2002 British drama television film by Charles McDougall

Sunday is a television drama, produced by Sunday Productions for Channel 4 and screened on 28 January 2002. It dramatises the events of Bloody Sunday in Derry, Northern Ireland, through the eyes of the families of the dead and injured, specifically those of Leo Young, older brother of John Young, who was killed on the day. The timescale covers events in the years prior to Bloody Sunday, and subsequent events up to and including the Widgery Tribunal.

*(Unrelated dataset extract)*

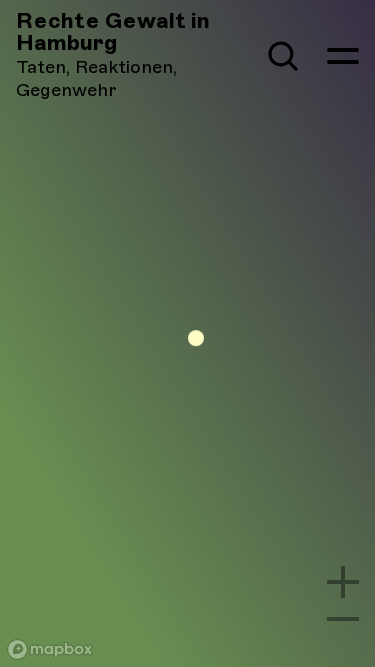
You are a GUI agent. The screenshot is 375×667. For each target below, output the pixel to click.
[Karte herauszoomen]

It was written by Jimmy McGovern and directed by Charles McDougall, and the Channel 4 transmission was followed by a live studio debate about the issues involved. It was overshadowed by the rival Bloody Sunday, shown eight days previously by ITV.

While the ITV's Bloody Sunday filmed most of its scenes in Ballymun in Dublin, Sunday filmed the majority of its scenes in Derry itself. Streets and areas where the actual events of Bloody Sunday happened were used by the production team, such as William Street, Creggan, Craigavon Bridge and Harvey Street, where Father Edward Daly was, in a well-known scene, filmed waving a blood stained handkerchief escorting men carrying one of the victims, Jackie Duddy.

It was released on DVD in the United Kingdom in February 2007.

The film was the debut of Clare Crockett, who gave up acting to become a nun and died during missionary work in Ecuador in 2016.